___ Document passage

LEAN YEAR
SIDES (WESTERN VINYL)
There is a moment on Sides, the new album from Richmond, Virginia-based duo Lean Year, in which a hospital room floor is filled with white chrysanthemums.
This imagery, based on an opiate-induced hallucination experienced by vocalist Emilie Rex's mother as she recovered from surgery, is a perfect encapsulation of the band's second album: dreamlike and beautiful, yet burdened with cold, stark reality.
Sides is a harrowing journey through realms of grief and memory, a meditation woven into a tapestry of synth pads, woodwinds, and Rex's instantly recognizable voice.
The duo of Rex and Rick Alverson - who also works as a film director (The Mountain, Entertainment, The Comedy) - originally set out to write an album about conflict, but during the writing and recording process, they were confronted with a number of personal tragedies.
Alverson lost both of his parents in rapid succession, Rex's mother received a cancer diagnosis, and the couple's beloved family dog, Orca, died.
These events transformed the album into an exploration of loss - an attempt at processing the painful, complex, and private emotions that bubble to the surface when confronted with death.
"We thought we'd do a concept album called Sides where we could reflect on all of the division in the world, and some in our own families, but then COVID transformed everything / everyone, and we suffered our own specific losses.

______

*What you need to do*: List every film the album review names as directed by Rick Alverson.

___ Recorded information

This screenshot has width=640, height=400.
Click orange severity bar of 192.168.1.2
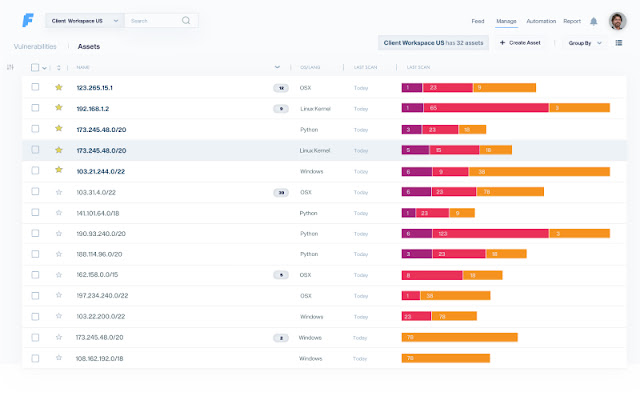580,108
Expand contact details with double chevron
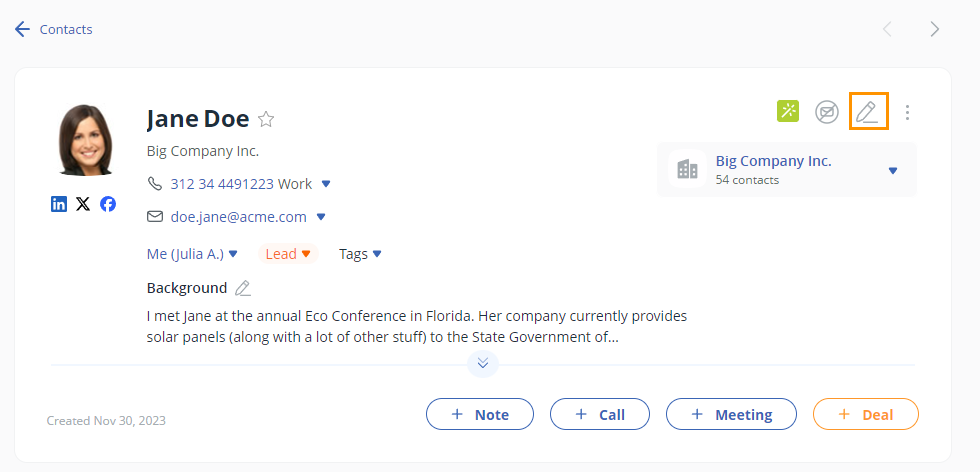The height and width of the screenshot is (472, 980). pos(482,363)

______

*Task output*: The Mountain, Entertainment, The Comedy